Following their recent three-year $90-million mega-renovation, the Cooper-Hewitt has been going all out to raise the game of their recently relaunched all important museum SHOP. As part of their efforts, curator Chad Phillips has allegedly commissioned a number of home-grown designers to create a range of "exciting new products that are covetable, gift-worthy, and affordable" to stock the shelves, inspired by collections at the museum.
One such object comes from Brooklyn based studio UM Project (standing for "Users and Makers" as their homepage will tell you), who contributed a range of mallets in a range of incongruous materials including brass, copper, marble-esque delrin and maple given a range of tasteful powder coating and lacquer finishes. Pretty and beautifully crafted though these "Mad Mallets" undoubtedly are (presumedly inspired at least in part by the museum's Memphis collections), we have to wonder—what is the sense in these faux-functional luxury tool toys?

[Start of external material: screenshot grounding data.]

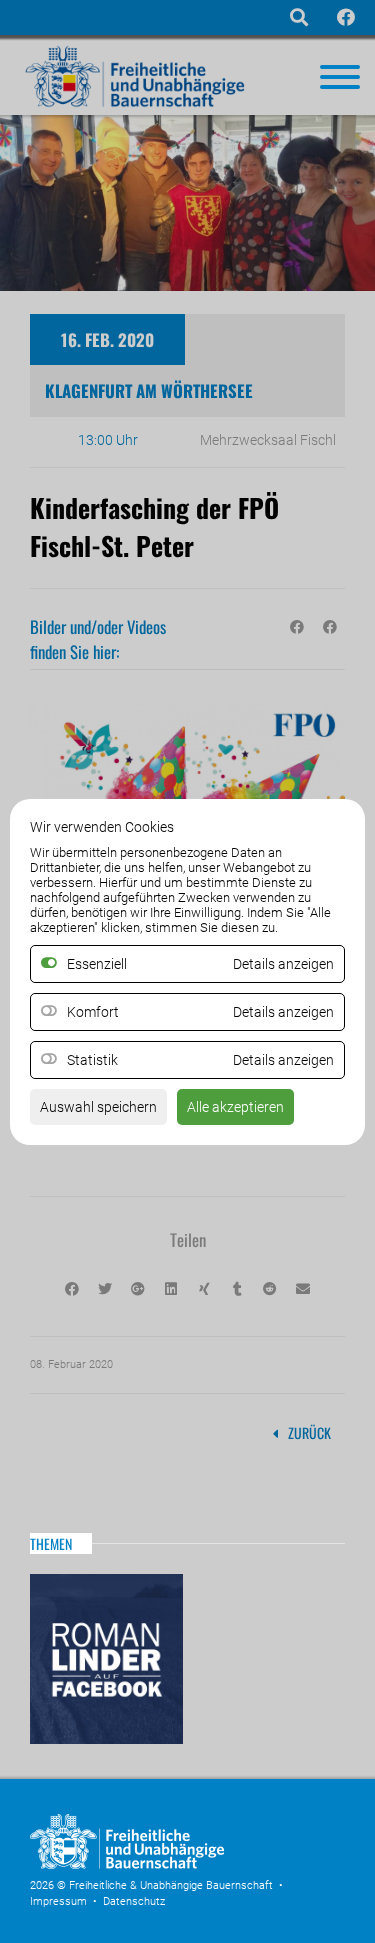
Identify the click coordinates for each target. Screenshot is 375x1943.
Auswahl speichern (98, 1107)
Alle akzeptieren (235, 1107)
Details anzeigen (283, 1012)
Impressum (58, 1901)
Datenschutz (134, 1901)
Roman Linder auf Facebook (106, 1659)
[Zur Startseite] (180, 1865)
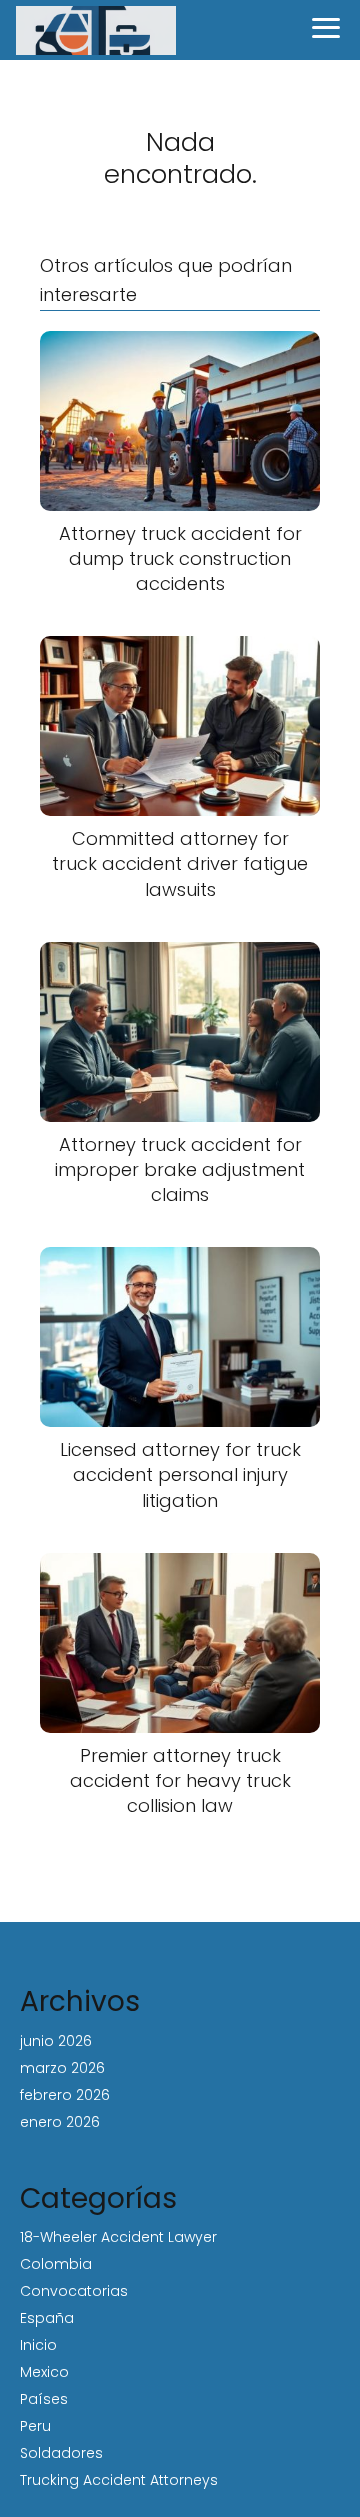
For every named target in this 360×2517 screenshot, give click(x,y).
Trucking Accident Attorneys (119, 2480)
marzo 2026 (62, 2068)
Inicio (38, 2345)
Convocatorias (74, 2291)
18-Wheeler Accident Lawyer (118, 2237)
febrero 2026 (65, 2095)
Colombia (56, 2264)
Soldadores (61, 2453)
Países (44, 2399)
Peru (35, 2426)
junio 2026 (56, 2041)
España (47, 2318)
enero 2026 (60, 2122)
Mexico (44, 2372)
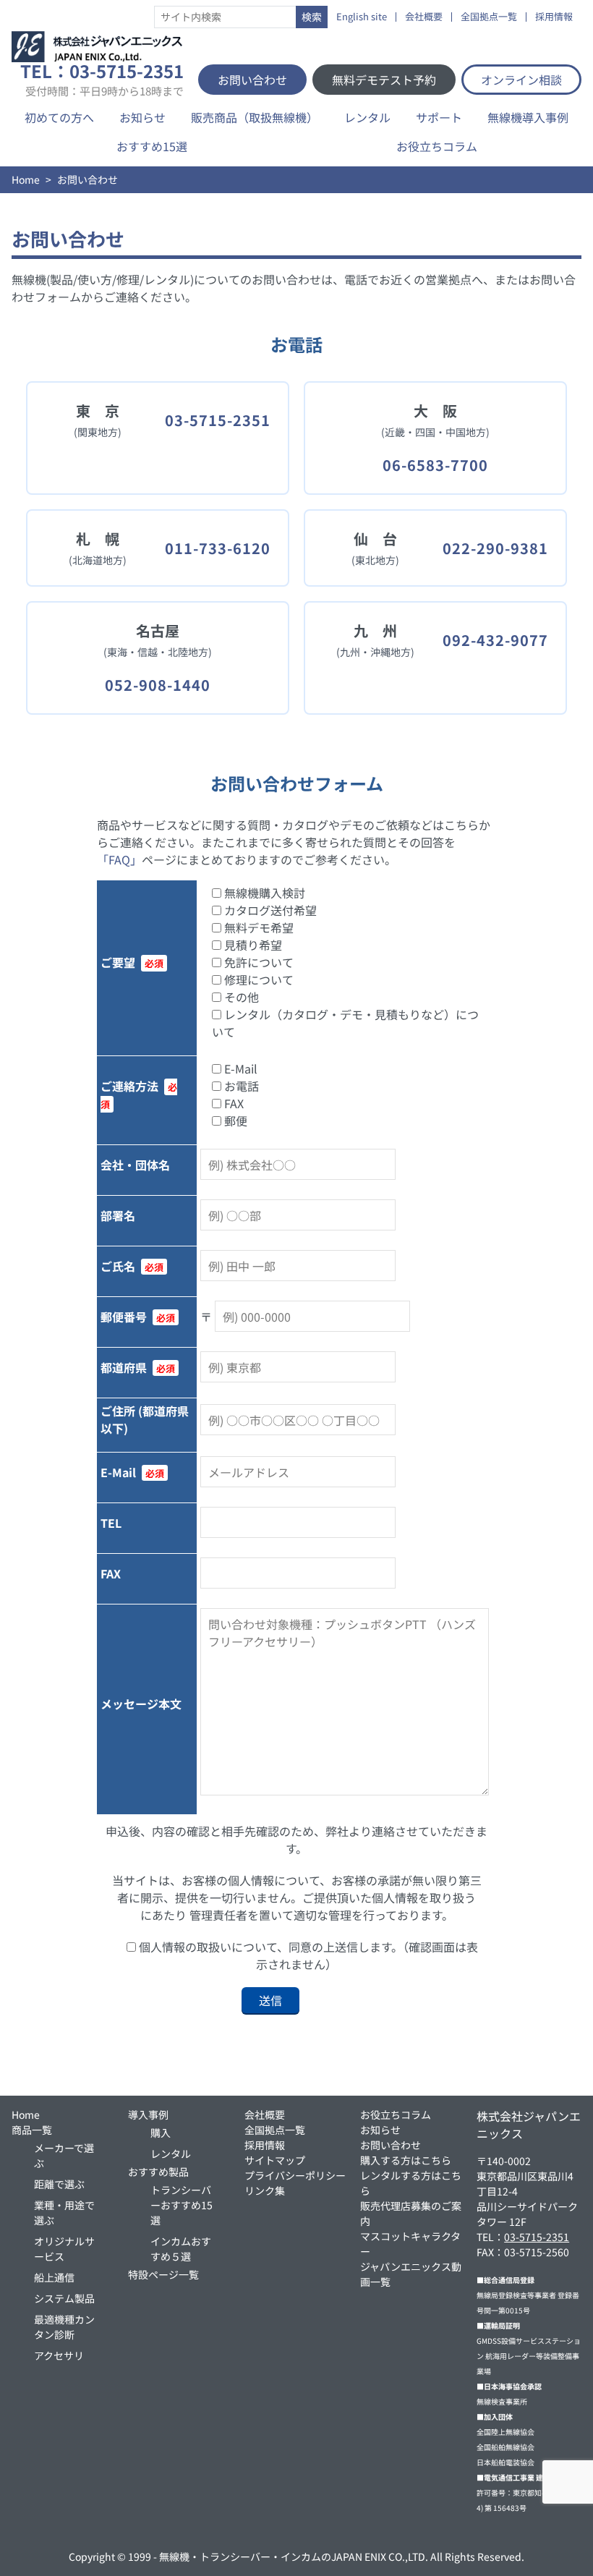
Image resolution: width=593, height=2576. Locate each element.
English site (361, 17)
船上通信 (54, 2277)
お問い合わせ (252, 79)
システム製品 (64, 2298)
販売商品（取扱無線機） (254, 117)
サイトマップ (274, 2160)
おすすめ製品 (158, 2171)
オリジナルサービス (64, 2248)
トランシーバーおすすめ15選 (181, 2204)
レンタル (367, 117)
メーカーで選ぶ (64, 2155)
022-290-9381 (495, 547)
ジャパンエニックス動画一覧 (410, 2274)
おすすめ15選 (151, 146)
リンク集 (264, 2190)
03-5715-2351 (217, 419)
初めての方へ (59, 117)
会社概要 (424, 17)
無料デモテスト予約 (384, 79)
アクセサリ (59, 2355)
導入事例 (148, 2114)
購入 (160, 2132)
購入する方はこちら (405, 2160)
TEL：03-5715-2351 (102, 79)
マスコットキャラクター (410, 2243)
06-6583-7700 (435, 464)
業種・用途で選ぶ (64, 2212)
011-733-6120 (217, 547)
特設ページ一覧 (163, 2274)
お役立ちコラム (436, 146)
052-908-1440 (157, 684)
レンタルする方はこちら (410, 2183)
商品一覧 (32, 2129)
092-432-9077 (495, 639)
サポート (439, 117)
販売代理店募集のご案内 (410, 2213)
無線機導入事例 (527, 117)
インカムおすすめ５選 (180, 2248)
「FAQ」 (119, 859)
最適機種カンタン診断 (64, 2327)
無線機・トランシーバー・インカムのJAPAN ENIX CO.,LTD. (293, 2556)
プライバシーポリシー (295, 2175)
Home (26, 179)
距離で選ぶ (59, 2184)
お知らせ (142, 117)
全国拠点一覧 (489, 17)
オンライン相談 (521, 79)
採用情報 (554, 17)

The postmodern multi-material mallets could well be explained away as the simple whim of some over-zealous Brooklyn furniture designers, were it not for signs of similar stuff happening elsewhere. Beirut-based designer Stephanie Moussallem recently launched this range of handmade rolling pins (above) at the SMO Gallery Beirut (hmm, note the white wall natural habitats of these particular products) in a less colourful, but similarly luxuriously eclectic material palette.So, what are we to make of this trend for lux-craft implements? Are these shiny a-functional exhibition pieces just the latest evolution of the hand-painted "rural design vernacular" we've witnessed in the last few years (think axes, paddles and, erm, plungers)—the maker movement now clashing with design trends towards colour-blocking and luxury material touches like warm metals and tongue-in-cheek marble. Or, perhaps, are these unusably ostentatious ornamen-tools simply easily consumable (and, in the case of Ms Moussallem's rolling pins, literally accompanied by their own purpose-made pedestals) tributes to the Western world's new favourite virtue—craft.